Moving from the idea of putting in a lot of time painting to writing was a big, important psychological and creative shift.  Choosing words over color was pragmatic:  I do not have time to paint.  I do have time to write.  I can write early in the morning, at work, outdoors on the patio, at the library, or sitting on a bench in the park.  In short, I can write just about anywhere.  Painting, not so.  But I can sketch.

This morning, I am going to my first of (I hope) many meetups with a local group of writers.  We were sent stories and excerpts to read and to critique – what works, what doesn’t work – with the admonition to do more than say, “I like this!” or “This sucks!” Giving reasons for a like / dislike helps the writer, but it also helps the critic get in touch with his own writing.

Of course, we all have our preferences for reading matter, but reading things which are not to our liking is no reason to push it aside.  My own prejudices have steered me away from otherwise good literature . . . just because I was told “You will like it!” or, worse, “You should read it!  It’s a classic!”

I hate being told what I should like, should believe, and should do in any form.  It’s the word should that makes me say “No!” immediately.

And sometimes, I am wrong.  Thinking about what makes something work creates a different mindset in the reading altogether.  I’ve learned something prior to even getting to the first meeting!

Listen or Read?

Eyeglasses

Getting older means eyesight changes, and with eyesight changes come some choices.  Do I read a book, and then wait for hours before my eyes can focus at a distance again, or do I listen to a book while I do something else so I don’t have double vision afterwards?

A bit of history:  I am myopic, and have small cataracts.  I live in earthquake country.  I love being able to see.  When one gets older, eye muscles are not as adaptable as they used to be.  I am also extremely picky about my eyes – even with my myopia, I always was able to correct my lenses to 20-15 (or however you write it).  Now I can only get corrections to 20-20.  Not fun.  I also have a macular pucker and oodles of floaters; I see my retinologist every year for stability checks.

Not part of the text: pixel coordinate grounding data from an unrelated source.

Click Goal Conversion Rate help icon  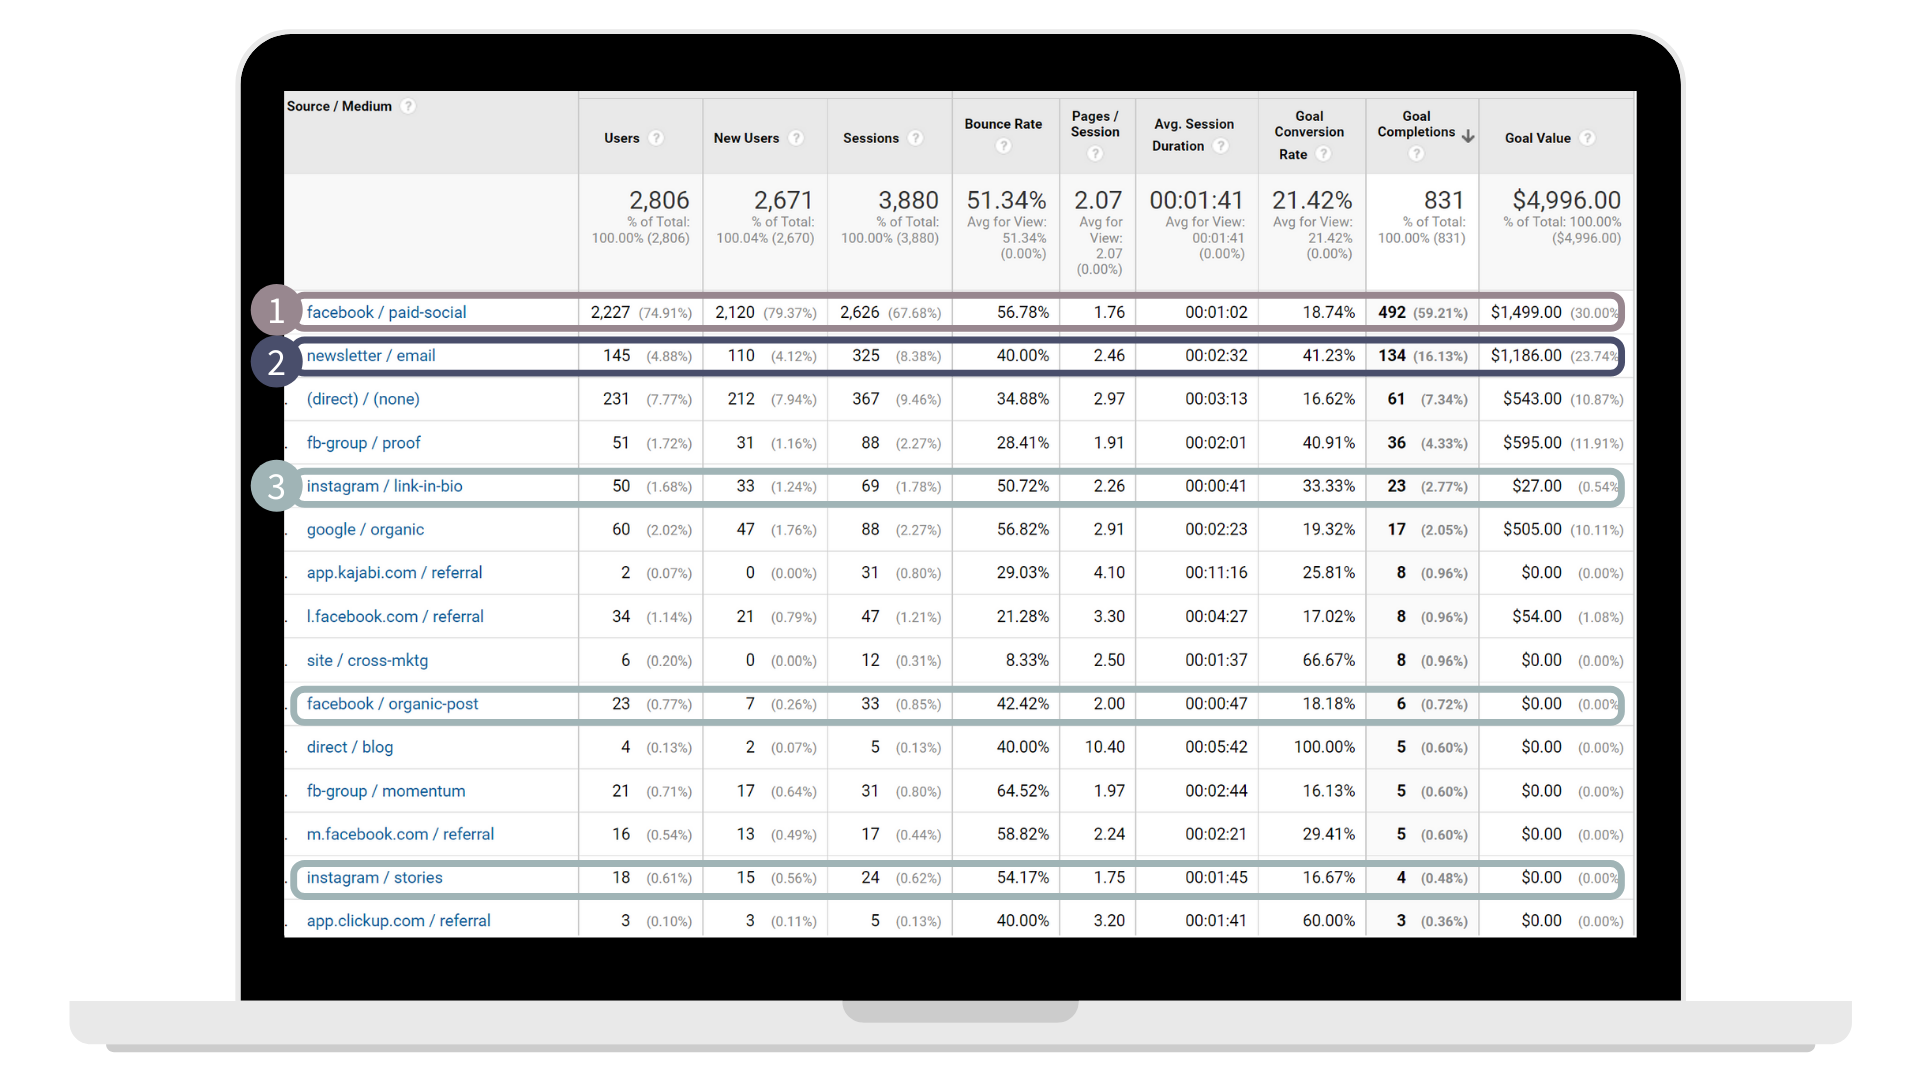(x=1324, y=154)
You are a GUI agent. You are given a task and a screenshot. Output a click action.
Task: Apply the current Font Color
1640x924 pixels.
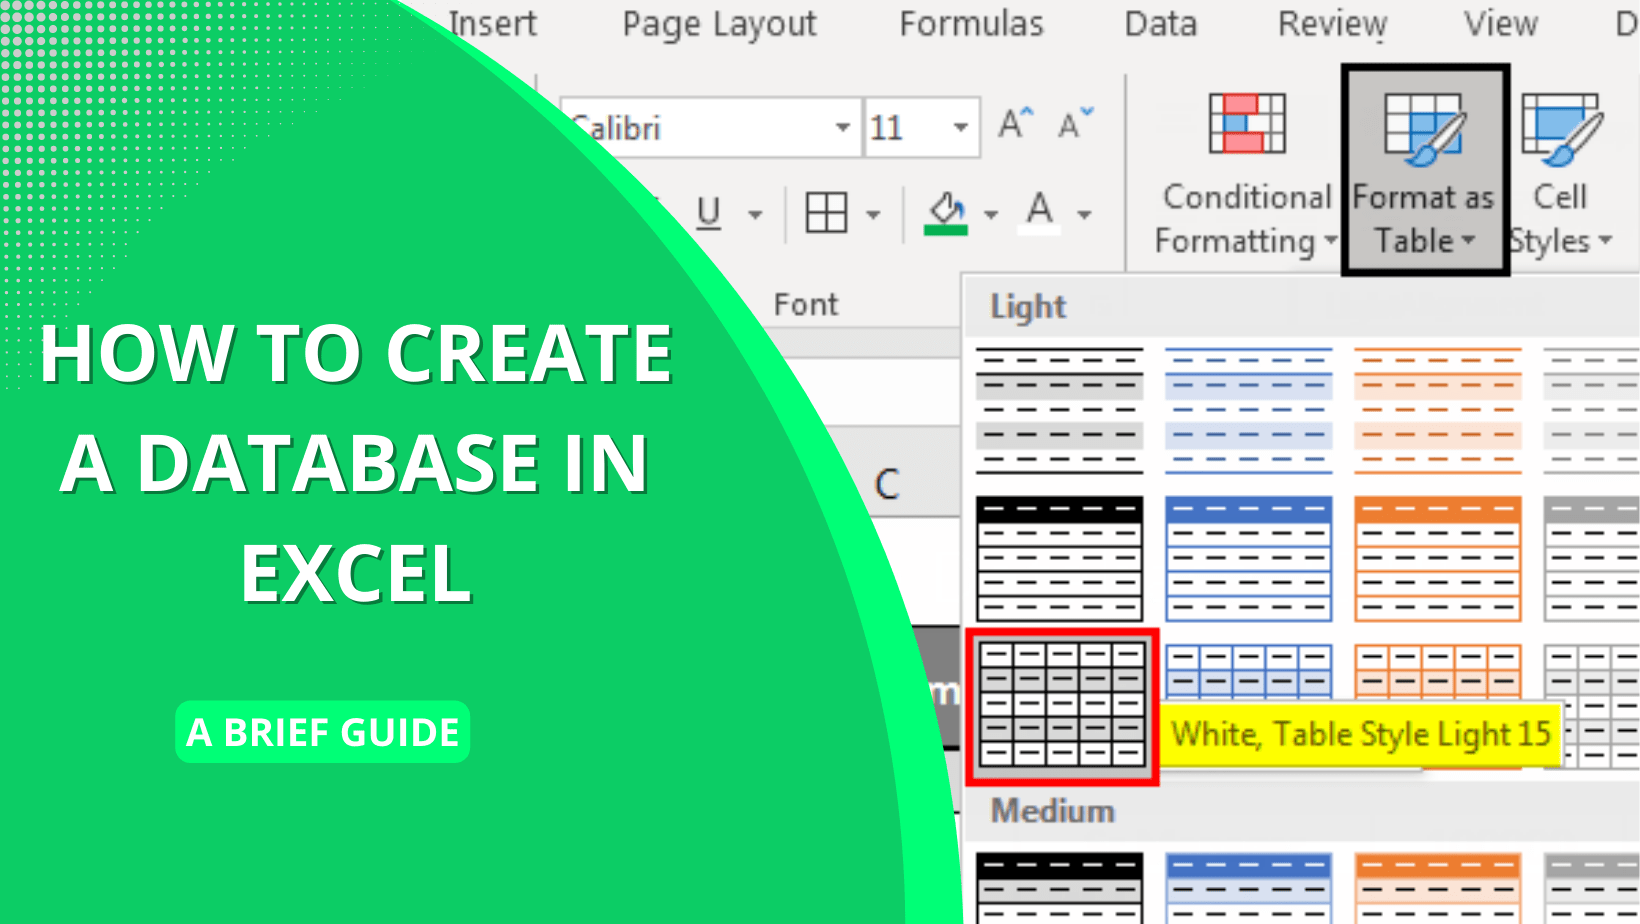click(x=1040, y=210)

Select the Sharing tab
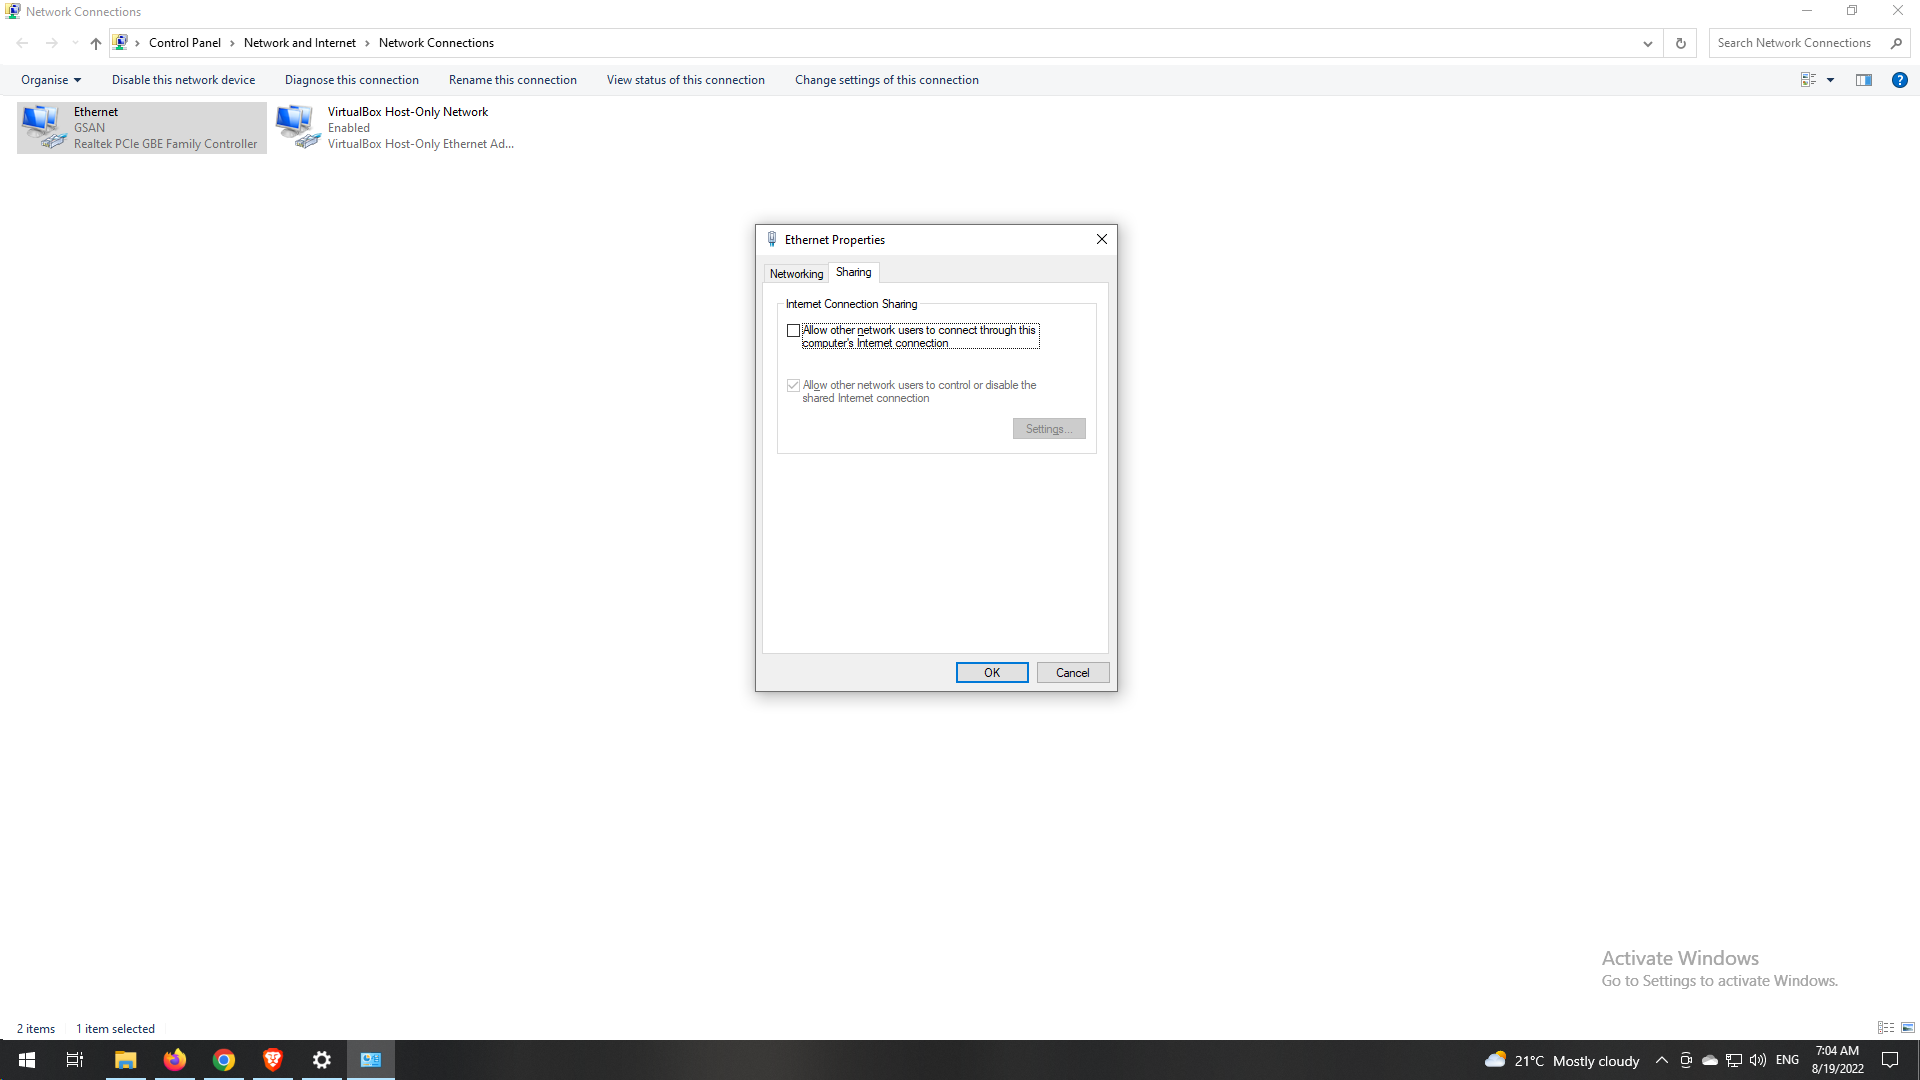tap(853, 272)
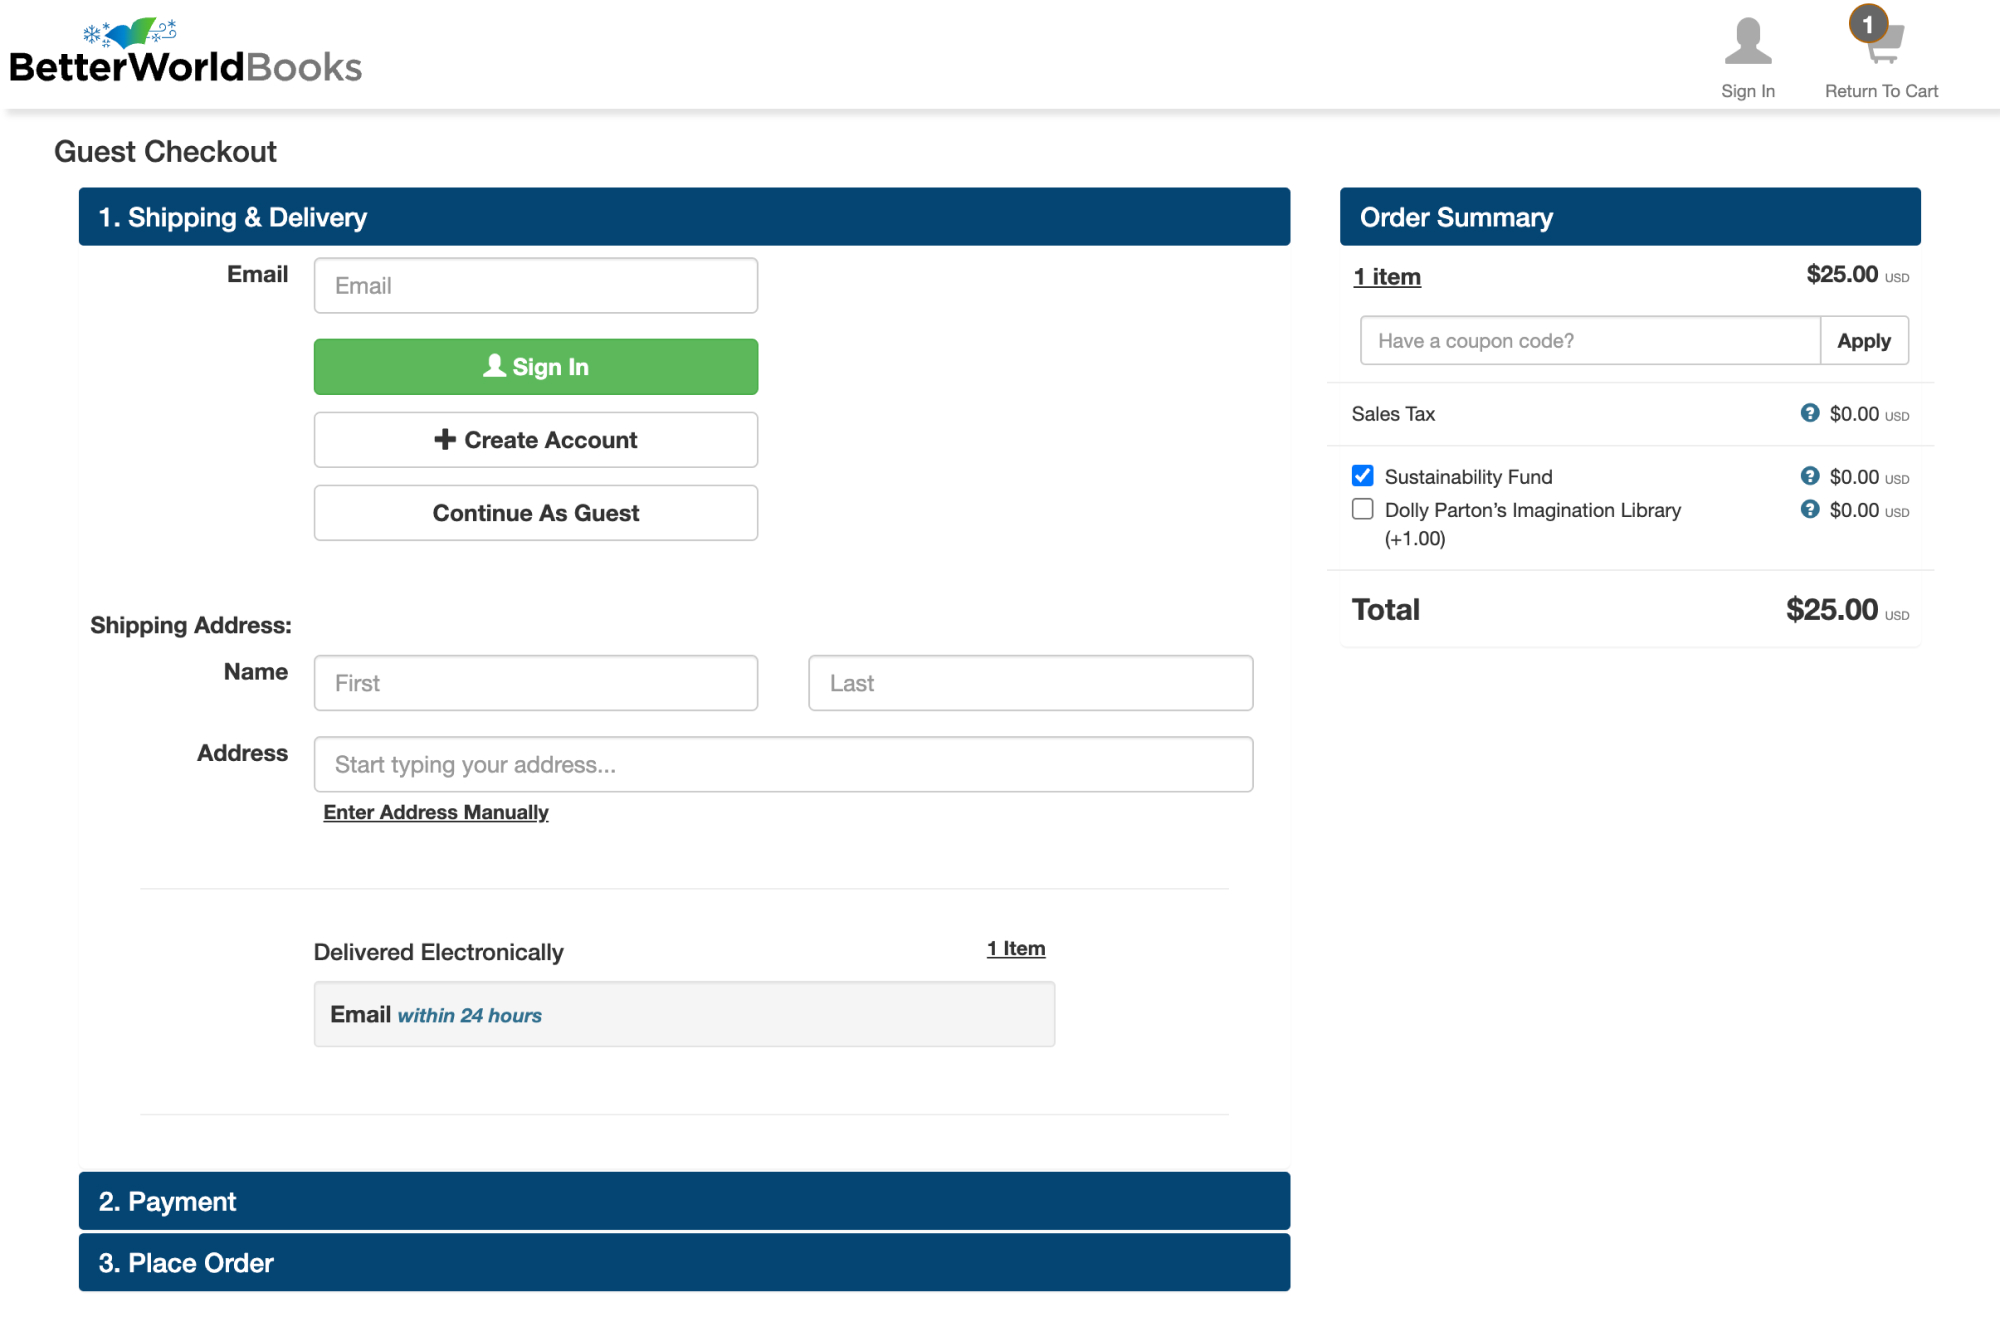Click the cart item count badge
The image size is (2000, 1320).
point(1867,24)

So what’s with the “earthquake country” comment?  Well, someone is bound to point out that lasik could solve a lot of problems.  My return is eye surgery?  Are you nuts?  Cutting my eyes?  What if there were an earthquake in the middle of the procedure?????

A bit neurotic, eh?

Audiobooks are a great listen when a great reader tells the tale.  Awful voices, wrong voices, ugly voices, poor cadence when reading, etc., all make for a bad experience, and make a good read not so enjoyable.  However, the downside to audiobooks is all you do is listen.  That is, unless you pick up something to do, or go to the gym, or work out on the elliptical, or go for a walk, or knit, or make dinner and hope you don’t drop you ear buds in the soup or go to the bathroom with the ipod in your pocket and have it fall in the toilet with everything else you have deposited.

I know, I’ve done it.

All alone, audiobooks are not a physically active experience.  Reading a book is a physically active, multi-sensual experience.  Look, read, look at pictures, admire the type font, enjoy the layout, read, turn a page, enjoy the smell of a new book, turn the book around to see what something is, sit, become involved in another world, think about it later.  Can you multi-task when reading?  You bet – but why?

I am reading again, and double-vision be damned.  I miss the experience.  I just wish I didn’t walk like a drunk afterward.